A Casal di Principe, prima del match di Eccellenza tra Albanova e Afragolese, ci sono stati momenti di alta tensione e scontri gravissimi tra le opposte tifoserie.

Sono sconosciuti i motivi degli scontri dato che non c’era mai stato astio tra le due tifoserie. Il match, infatti, non era stato segnalato come a rischio scontri, per cui è stato necessario chiedere e attendere i rinforzi. Diverse le camionette in assetto antisommossa poi intervenute. Il tutto è durato poco più di 10 minuti.  

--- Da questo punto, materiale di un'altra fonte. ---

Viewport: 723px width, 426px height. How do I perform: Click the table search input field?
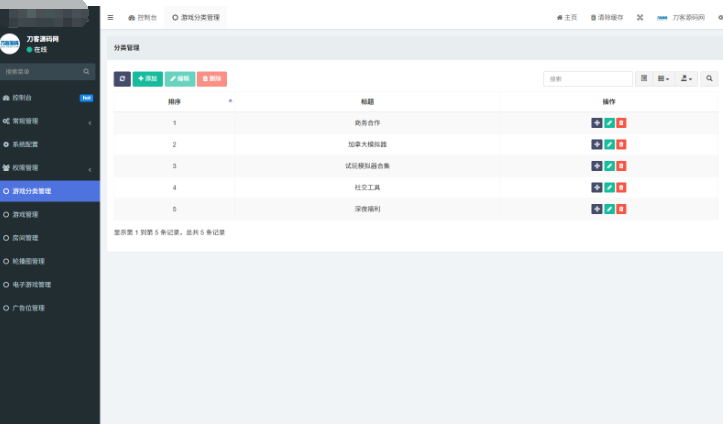(x=588, y=78)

Il direttore della squadra di casa Pannone, di circa 80 anni, è finito in ospedale con un femore rotto a causa del fuggi fuggi generale. Un tifoso, invece, è stato accoltellato ad una mano.

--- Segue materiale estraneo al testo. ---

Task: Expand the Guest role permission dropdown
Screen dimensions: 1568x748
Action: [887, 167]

«Oggi abbiamo toccato il fondo. La partita non l’ho nemmeno vista – così il presidente dell’Albanova, Giuseppe Zippo – non mi interessava. Mi sono sentito tradito dai miei tifosi, quindi la mia avventura all’Albanova finisce qui. Non posso andare avanti. Anzi, chiedo espressamente di non accostare più il mio nome a quello dell’Albanova. Manterrò tutti gli impegni assunti sino a fine stagione, ma non voglio più saperne nulla. Io ed i miei soci viviamo il calcio come divertimento e scene di guerriglia urbana come quelle di oggi non hanno nulla a che vedere col nostro modo di intendere il calcio. Non posso accettare che il direttore Pannone, un uomo di 80 anni, un uomo di calcio, debba finire in ospedale col femore rotto. L’ho raccolto io da terra. Non lo accetto. Per quanto mi riguarda, oggi avrei volentieri ritirato la squadra dal campionato. Non l’ho fatto per gli impegni assunti verso lega e tesserati. Ma il mio nome e la mia persona non possono essere accostati ad episodi del genere. Oggi poteva scapparci il morto».